• [PROBLEM TO WORK ON]:
With the pictures left out, reproduce exactly the lines from the one containing "You are a computer-use agent. Screen" through the final line of the entries.

• [MATERIALS PROVIDED]:
------------------------------------------------------------

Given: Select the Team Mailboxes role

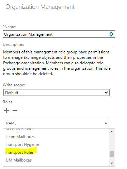Looking at the screenshot, I should click(20, 137).
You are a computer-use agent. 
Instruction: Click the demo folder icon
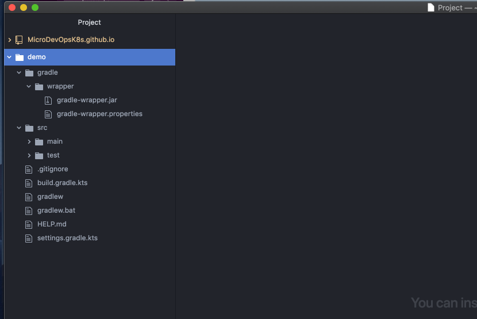tap(20, 57)
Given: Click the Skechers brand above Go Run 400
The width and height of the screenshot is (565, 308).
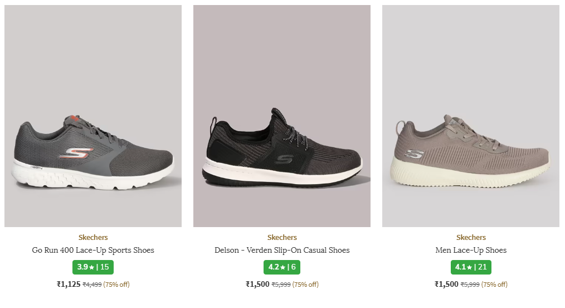Looking at the screenshot, I should tap(93, 238).
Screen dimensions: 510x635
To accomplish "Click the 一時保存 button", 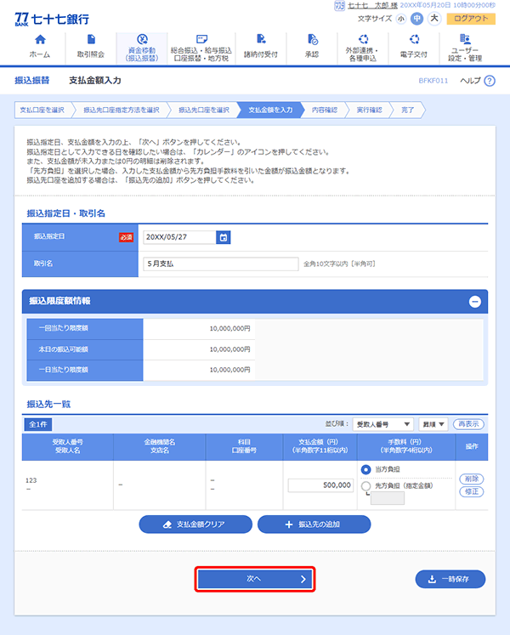I will [451, 579].
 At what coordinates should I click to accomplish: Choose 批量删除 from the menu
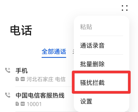click(102, 64)
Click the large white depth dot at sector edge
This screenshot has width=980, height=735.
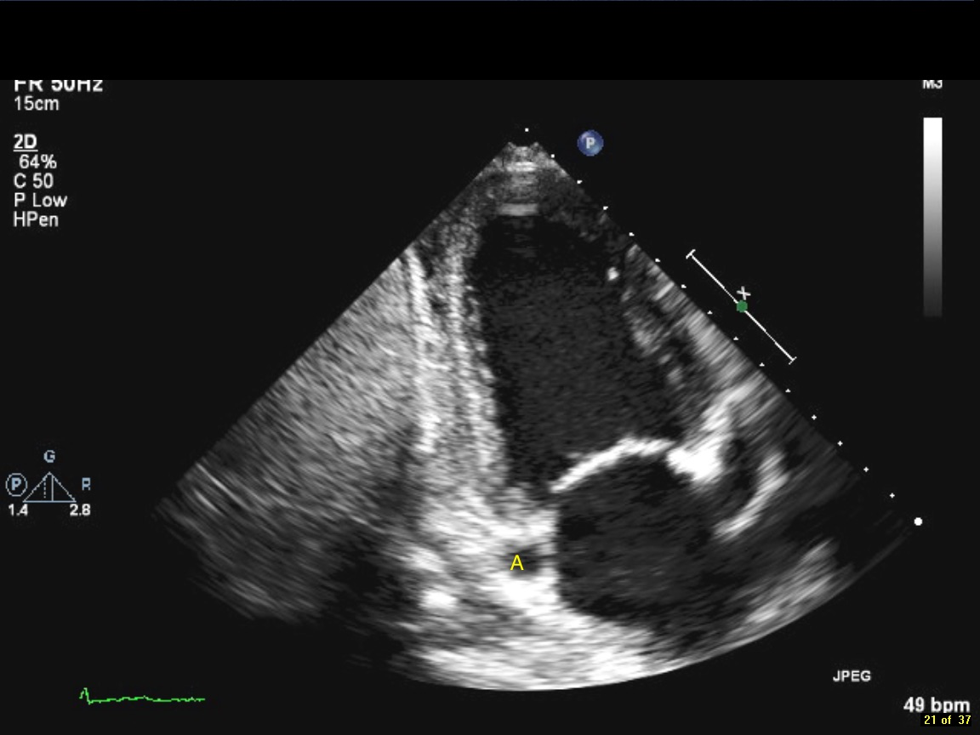[x=918, y=521]
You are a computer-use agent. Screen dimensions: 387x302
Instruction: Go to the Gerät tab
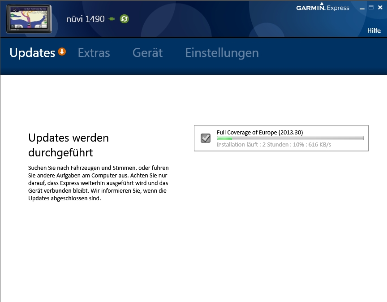click(147, 53)
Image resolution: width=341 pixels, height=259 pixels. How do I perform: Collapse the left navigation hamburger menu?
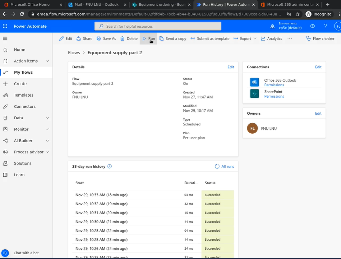pos(5,38)
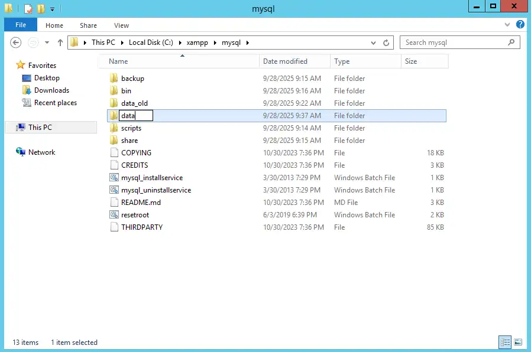
Task: Open the address bar history dropdown
Action: 374,43
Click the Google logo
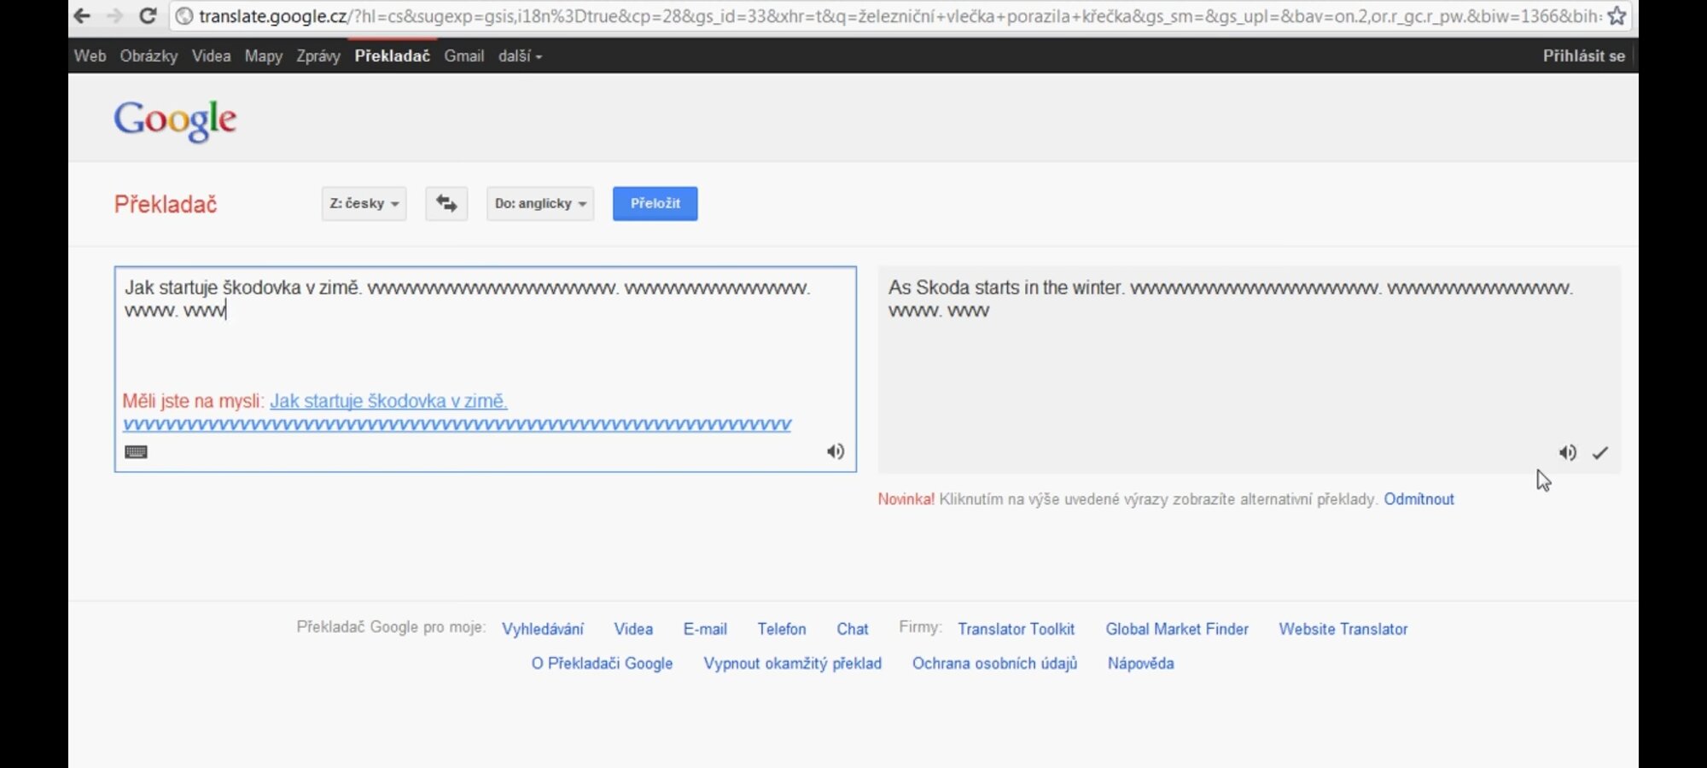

------------------------------------------------------------

• [EXPECTED ANSWER]:
You are a computer-use agent. Screen dimensions: 387x302
Instruction: Go to the Gerät tab
click(147, 53)
Image resolution: width=341 pixels, height=259 pixels. How do I perform: Collapse the left navigation hamburger menu?
pos(5,38)
Task: Open the address bar history dropdown
Action: 374,43
Click the Google logo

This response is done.